■ Given instruction:
Reproduce the stretch of records from the line containing "Screen dimensions: 2357x1135" through the line containing "(x=1642, y=39)", substituting "Goal" for "Instruction" and leaving everything else unchanged.

■ Raw records:
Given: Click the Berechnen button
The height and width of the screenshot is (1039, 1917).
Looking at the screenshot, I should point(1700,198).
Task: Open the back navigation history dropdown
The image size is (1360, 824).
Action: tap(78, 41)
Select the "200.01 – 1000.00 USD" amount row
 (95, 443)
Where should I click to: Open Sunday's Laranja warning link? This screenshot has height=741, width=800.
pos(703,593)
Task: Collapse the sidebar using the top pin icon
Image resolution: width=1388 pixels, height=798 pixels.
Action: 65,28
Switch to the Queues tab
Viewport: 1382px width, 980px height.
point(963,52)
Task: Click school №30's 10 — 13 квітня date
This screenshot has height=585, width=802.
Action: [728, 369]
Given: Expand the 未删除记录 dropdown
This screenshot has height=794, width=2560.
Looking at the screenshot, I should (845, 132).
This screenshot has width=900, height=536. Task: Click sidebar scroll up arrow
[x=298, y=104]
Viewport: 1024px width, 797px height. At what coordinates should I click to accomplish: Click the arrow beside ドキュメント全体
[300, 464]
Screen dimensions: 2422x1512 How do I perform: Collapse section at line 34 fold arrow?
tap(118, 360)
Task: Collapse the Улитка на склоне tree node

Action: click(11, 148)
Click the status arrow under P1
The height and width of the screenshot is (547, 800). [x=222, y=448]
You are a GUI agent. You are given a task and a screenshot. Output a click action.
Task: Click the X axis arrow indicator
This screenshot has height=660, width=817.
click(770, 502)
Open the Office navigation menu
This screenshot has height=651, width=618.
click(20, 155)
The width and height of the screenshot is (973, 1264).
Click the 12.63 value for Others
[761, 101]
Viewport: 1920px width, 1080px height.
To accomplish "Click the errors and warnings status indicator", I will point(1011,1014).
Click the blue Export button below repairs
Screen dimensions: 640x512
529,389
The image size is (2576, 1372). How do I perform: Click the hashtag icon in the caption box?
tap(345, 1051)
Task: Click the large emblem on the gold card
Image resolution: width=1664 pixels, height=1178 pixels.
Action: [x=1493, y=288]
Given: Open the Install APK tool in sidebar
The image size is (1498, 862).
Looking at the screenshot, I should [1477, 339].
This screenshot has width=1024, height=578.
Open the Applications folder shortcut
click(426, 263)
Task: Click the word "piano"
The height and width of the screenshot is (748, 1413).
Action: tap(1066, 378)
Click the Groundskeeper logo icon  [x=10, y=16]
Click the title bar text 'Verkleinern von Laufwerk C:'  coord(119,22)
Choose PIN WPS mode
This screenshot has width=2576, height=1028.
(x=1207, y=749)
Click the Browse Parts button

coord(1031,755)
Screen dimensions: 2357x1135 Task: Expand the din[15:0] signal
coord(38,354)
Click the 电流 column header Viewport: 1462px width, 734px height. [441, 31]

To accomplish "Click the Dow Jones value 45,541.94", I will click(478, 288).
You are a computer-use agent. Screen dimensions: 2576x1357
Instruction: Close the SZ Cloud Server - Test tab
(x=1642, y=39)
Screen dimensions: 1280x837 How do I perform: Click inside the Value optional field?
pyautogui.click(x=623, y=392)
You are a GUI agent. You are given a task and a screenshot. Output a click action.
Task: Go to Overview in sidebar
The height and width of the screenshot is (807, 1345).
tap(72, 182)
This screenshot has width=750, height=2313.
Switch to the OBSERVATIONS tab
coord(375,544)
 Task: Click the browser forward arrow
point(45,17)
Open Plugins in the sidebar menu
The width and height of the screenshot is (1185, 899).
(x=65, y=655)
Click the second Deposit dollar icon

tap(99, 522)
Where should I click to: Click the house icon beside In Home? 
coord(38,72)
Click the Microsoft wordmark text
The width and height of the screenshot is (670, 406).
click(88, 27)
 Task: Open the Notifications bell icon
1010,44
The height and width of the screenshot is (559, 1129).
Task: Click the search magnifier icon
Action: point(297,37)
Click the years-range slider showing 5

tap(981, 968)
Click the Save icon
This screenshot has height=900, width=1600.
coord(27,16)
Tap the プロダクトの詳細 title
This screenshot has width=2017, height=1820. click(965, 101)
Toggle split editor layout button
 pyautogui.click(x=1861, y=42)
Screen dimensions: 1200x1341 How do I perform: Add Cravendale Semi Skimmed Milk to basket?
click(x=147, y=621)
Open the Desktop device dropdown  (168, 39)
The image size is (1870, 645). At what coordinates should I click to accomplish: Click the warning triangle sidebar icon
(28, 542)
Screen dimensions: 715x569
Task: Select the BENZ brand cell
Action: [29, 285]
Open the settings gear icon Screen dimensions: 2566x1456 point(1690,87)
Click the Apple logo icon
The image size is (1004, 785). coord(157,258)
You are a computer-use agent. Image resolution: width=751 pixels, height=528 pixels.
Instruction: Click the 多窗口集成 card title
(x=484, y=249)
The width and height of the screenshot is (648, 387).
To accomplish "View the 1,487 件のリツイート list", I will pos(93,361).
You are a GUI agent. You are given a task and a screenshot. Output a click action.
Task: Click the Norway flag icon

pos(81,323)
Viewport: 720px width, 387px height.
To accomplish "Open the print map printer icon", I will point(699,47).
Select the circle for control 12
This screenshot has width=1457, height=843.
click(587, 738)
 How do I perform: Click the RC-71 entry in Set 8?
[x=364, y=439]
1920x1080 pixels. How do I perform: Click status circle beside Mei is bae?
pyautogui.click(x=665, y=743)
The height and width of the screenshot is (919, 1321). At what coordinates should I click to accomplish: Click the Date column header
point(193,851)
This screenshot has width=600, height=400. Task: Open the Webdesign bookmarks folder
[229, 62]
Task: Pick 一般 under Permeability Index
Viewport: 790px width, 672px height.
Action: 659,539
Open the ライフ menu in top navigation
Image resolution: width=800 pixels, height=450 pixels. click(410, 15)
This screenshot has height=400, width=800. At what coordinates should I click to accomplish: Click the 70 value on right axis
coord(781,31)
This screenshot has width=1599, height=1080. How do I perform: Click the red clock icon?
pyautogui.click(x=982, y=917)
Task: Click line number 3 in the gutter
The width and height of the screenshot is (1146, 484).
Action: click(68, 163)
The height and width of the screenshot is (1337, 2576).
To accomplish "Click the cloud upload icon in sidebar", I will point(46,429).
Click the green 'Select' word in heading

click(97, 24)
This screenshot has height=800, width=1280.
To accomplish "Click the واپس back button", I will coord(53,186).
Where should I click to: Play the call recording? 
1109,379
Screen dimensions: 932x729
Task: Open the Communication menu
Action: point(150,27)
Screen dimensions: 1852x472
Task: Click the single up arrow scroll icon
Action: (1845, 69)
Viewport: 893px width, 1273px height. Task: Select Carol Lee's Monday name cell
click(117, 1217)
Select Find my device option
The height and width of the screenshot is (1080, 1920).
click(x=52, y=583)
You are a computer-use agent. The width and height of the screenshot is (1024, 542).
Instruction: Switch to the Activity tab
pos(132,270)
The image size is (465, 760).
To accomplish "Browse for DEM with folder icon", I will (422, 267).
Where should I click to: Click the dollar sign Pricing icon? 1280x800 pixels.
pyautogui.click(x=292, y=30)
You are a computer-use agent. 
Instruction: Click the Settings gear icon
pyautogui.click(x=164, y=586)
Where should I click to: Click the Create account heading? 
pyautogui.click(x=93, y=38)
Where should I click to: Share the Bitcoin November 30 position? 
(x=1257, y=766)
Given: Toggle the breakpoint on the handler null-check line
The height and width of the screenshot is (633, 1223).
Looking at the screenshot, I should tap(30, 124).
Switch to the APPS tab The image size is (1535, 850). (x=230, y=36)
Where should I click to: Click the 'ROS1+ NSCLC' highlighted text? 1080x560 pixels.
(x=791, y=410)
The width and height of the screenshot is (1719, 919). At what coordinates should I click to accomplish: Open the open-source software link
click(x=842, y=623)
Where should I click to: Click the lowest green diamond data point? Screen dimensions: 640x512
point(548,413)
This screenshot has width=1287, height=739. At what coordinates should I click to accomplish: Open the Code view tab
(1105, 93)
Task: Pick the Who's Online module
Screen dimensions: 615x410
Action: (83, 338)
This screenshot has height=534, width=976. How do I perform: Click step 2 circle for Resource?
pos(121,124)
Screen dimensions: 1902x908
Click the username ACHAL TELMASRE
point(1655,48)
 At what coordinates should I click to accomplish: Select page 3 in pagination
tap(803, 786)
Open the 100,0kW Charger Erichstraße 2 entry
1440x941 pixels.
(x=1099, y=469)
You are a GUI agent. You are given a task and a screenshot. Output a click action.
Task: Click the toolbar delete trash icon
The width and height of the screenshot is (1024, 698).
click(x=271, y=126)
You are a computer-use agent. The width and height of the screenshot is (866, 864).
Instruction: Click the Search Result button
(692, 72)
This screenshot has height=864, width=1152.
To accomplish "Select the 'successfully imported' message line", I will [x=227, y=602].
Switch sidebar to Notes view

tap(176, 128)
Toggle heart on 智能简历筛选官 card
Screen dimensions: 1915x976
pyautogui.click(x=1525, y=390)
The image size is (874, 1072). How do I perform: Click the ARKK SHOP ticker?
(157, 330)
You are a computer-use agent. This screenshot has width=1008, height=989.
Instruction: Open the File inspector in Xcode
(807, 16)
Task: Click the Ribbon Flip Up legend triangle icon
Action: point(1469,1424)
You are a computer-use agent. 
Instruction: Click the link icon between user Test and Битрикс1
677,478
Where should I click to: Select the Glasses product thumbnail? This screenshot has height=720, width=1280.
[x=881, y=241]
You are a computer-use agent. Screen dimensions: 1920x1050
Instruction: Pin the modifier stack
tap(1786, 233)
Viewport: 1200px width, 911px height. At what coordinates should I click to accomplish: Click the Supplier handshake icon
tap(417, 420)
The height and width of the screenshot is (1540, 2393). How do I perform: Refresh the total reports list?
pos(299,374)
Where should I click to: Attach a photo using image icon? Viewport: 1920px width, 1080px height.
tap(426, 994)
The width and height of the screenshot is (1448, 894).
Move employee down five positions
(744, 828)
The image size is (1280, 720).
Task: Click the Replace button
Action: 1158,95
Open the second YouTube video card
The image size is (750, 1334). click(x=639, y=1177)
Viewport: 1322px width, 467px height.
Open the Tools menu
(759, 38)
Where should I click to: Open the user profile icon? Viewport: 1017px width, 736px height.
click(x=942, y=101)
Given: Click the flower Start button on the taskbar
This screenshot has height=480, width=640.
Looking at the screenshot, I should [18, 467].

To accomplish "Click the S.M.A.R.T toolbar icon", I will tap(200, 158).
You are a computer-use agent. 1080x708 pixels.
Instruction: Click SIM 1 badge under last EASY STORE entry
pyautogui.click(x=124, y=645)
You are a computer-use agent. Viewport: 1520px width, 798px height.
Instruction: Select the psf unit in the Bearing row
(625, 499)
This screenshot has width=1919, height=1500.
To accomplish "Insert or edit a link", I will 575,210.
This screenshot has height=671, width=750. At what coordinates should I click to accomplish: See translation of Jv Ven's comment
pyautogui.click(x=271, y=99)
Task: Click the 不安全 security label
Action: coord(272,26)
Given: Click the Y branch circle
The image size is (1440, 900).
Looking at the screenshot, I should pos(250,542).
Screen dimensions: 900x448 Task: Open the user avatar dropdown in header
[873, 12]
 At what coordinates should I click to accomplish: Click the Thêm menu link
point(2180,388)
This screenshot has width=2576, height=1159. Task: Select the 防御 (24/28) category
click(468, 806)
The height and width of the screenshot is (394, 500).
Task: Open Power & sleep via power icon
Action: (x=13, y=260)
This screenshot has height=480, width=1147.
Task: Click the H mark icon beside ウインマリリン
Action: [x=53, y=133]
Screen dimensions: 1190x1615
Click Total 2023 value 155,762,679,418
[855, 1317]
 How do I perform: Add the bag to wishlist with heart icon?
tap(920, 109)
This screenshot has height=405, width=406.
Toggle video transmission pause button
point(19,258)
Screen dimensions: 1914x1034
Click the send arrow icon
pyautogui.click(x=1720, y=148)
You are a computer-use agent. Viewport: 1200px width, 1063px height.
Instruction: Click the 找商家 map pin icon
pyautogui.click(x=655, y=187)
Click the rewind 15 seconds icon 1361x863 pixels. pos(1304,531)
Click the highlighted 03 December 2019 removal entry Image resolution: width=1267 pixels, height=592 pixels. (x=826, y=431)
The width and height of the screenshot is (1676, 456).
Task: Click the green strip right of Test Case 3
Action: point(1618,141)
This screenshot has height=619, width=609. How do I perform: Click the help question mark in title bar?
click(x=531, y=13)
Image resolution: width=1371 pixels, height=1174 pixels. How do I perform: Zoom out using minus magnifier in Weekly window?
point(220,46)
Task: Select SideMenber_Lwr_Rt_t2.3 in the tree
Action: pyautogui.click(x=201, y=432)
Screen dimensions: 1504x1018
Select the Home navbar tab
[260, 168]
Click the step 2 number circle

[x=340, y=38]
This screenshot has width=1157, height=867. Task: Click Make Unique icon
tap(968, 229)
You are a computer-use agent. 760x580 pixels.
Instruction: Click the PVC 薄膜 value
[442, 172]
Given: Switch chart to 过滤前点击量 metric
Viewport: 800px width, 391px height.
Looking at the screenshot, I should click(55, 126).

■ Answer to the task:
Screen dimensions: 2357x1135 Task: Expand the din[15:0] signal
coord(38,354)
Click the 电流 column header Viewport: 1462px width, 734px height. [441, 31]

To accomplish "Click the Dow Jones value 45,541.94", I will click(478, 288).
You are a computer-use agent. Screen dimensions: 2576x1357
Goal: Close the SZ Cloud Server - Test tab
(x=1642, y=39)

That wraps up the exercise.